The objection to commercializing the human condition is obvious, but what more does it say?



David Mills fought for a system he believed in and when it came down to proving itself to him…the world sent him away.


This is his anger against the world that destroyed his career, and his family. His child that would never grow up... wasted potential. A spiritual war, like the one he was waging against John Doe. A man that used his faith as his justification for his horrible crimes. The same kind of moral superiority that David Mills used to kill John Doe.


But, while his life went to crap, John Doe just died.


Who really got screwed in that situation?


"It's only after we've lost everything that we're free to do anything," Tyler Durden famously says in Fight Club. He has figured out that nothing matters when the world itself works against you. David Mills, now Tyler Durden, releases himself from the confines of his suppressed nature. He has truly lost everything: his wife, his child, his stupid life that his "loser alter ego" created to cover up his pain. Tyler Durden has been wearing down the man he made to protect himself so that he can take over. Slowly, painfully, peeling back the layers of his veil... and skin... to show himself the truth. As he says,


"Listen up maggots! You are not special! You are not a beautiful or unique snowflake! You are the same decaying organic matter as everything else! We are the all singing, all dancing crap of the world! We are all part of the same compost keep."
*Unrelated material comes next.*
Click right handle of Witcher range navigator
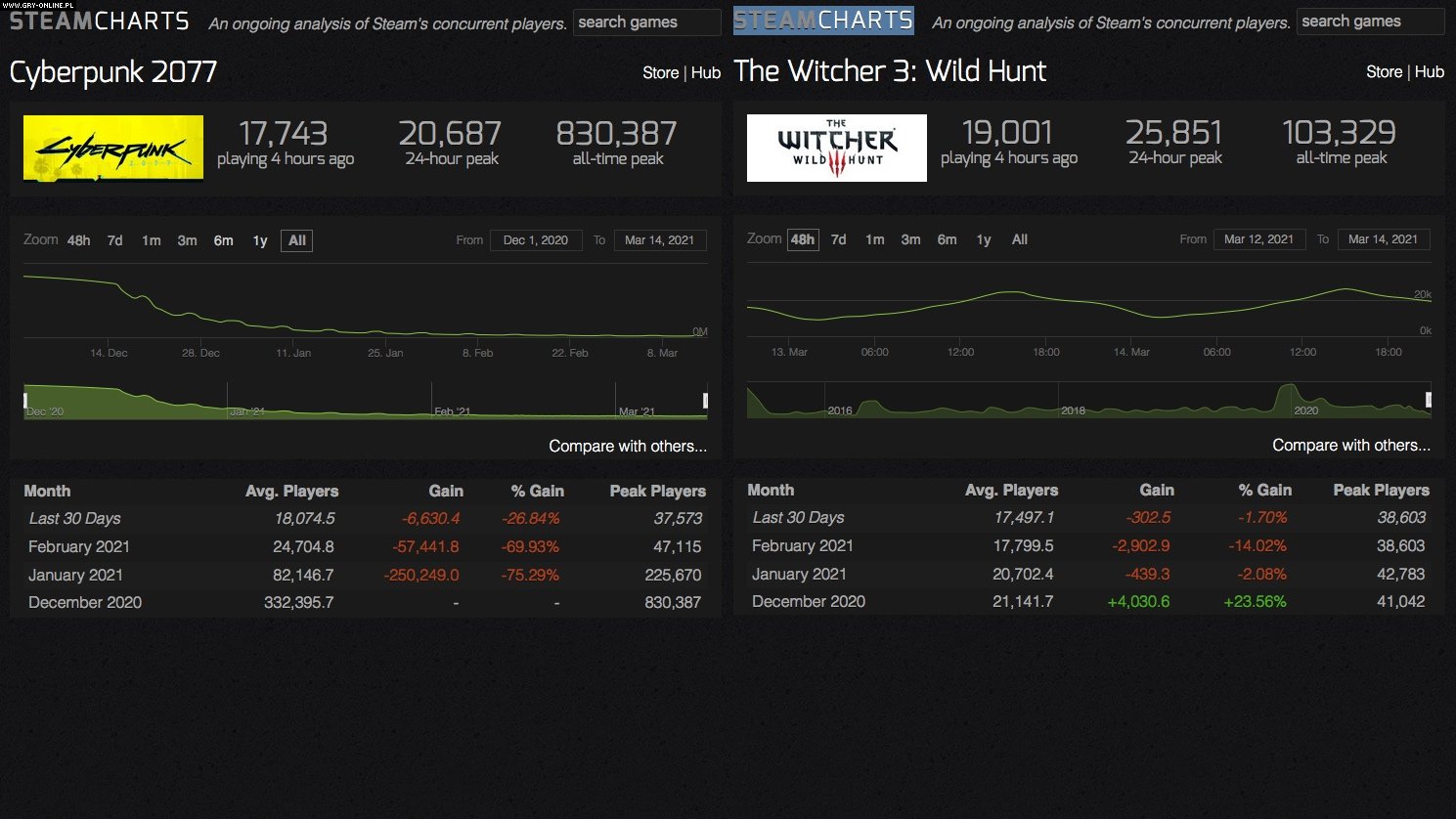pos(1429,400)
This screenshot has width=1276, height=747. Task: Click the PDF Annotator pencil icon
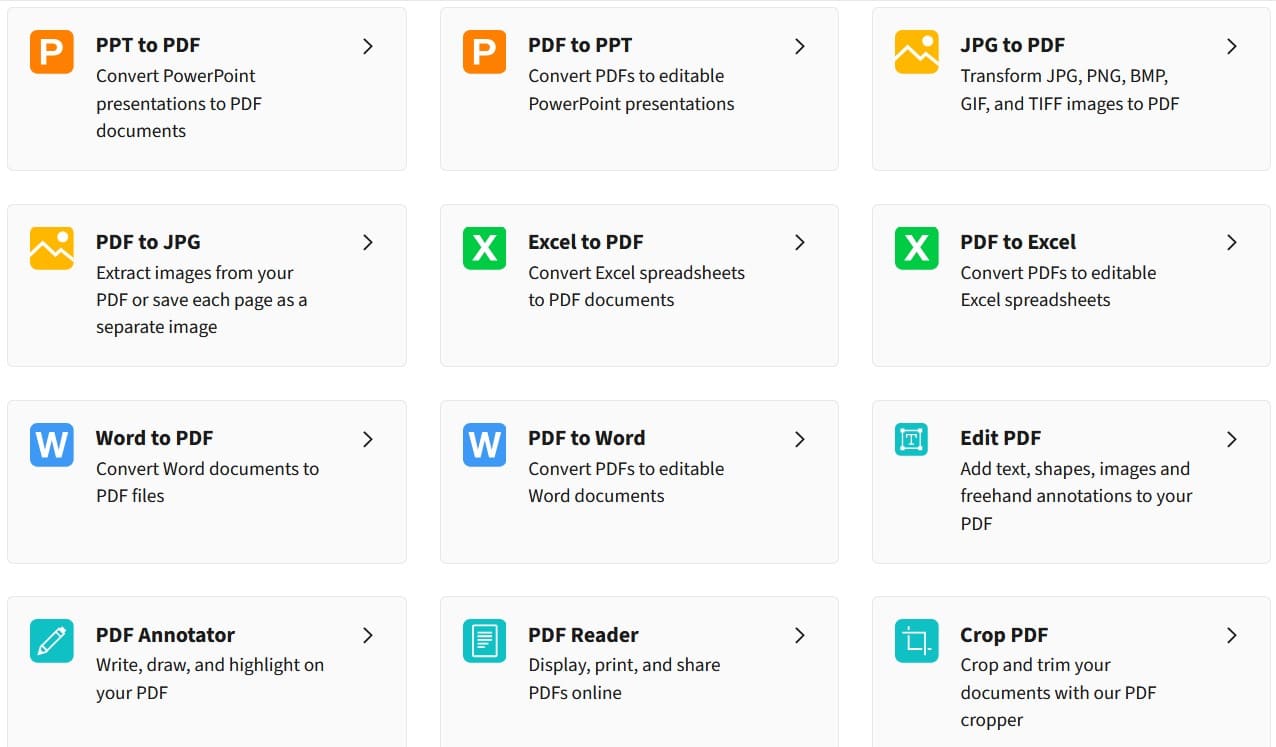coord(52,640)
David Mills realized he was no one's champion, no hero to be rewarded for his valor. He was a criminal, the same filth that he would have once locked away in a cell and left to rot.


"Fuck damnation, man! Fuck redemption! We are God's unwanted children? So be it!" Tyler Durden says at one point. “We are not what was intended," John Doe replies across the universe.


It's no surprise that Durden suddenly has hatred for God. Abandoning him and his family to the whims of John Doe... what kind of God would really let this happen? If God wants to punish him, he's going to make it worth his while.


"Hey, you created me! I didn't create some loser alter-ego to make myself feel better. Take some responsibility!" he challenges.


Well, as a matter of fact, he did do just that, but he has become so lost in his own mind that he has forgotten who was there first.


“I've been trying to figure something in my head, and maybe you can help me out, yeah? When a person is insane, as you clearly are, do you know that you're insane? “ David Mills asks. He’s gone so far as to actually answer his own question.


 

Marla Singer: AKA Audey Hepburn after a 10 day coke binge.

Tyler Durden hates Marla Singer. Why?


She is the attachment that keeps "loser" Tyler Durden from finding his full potential.


But, is she really?


Kinda, yeah. She is the life that he wanted: the wife he lost, the family that was stolen from him. Tyler can't stand the idea of losing someone again. She brings him back to a place that is gone and he never wants to go back.


And nwe come to the climax of the movie, the showdown between Tyler Durden and… Tyler Durden. He eventually shoots himself in the face to kill… himself, the man who has thus far brought nothing but grief and discomfort to Tyler’s life. His own life.


It gets weird, doesn't it?


But at this point, Tyler has finally accepted who and what he is. He has done these things and started this revolution. But he is not the angry and psychotic man he once was either. He is still going to have to figure the rest out, though.


We don’t really know what happens after this. All he have is the great line he says to Marla: “You’ve met me at a strange time in my life.”


Nothing in any movie has ever been so understated.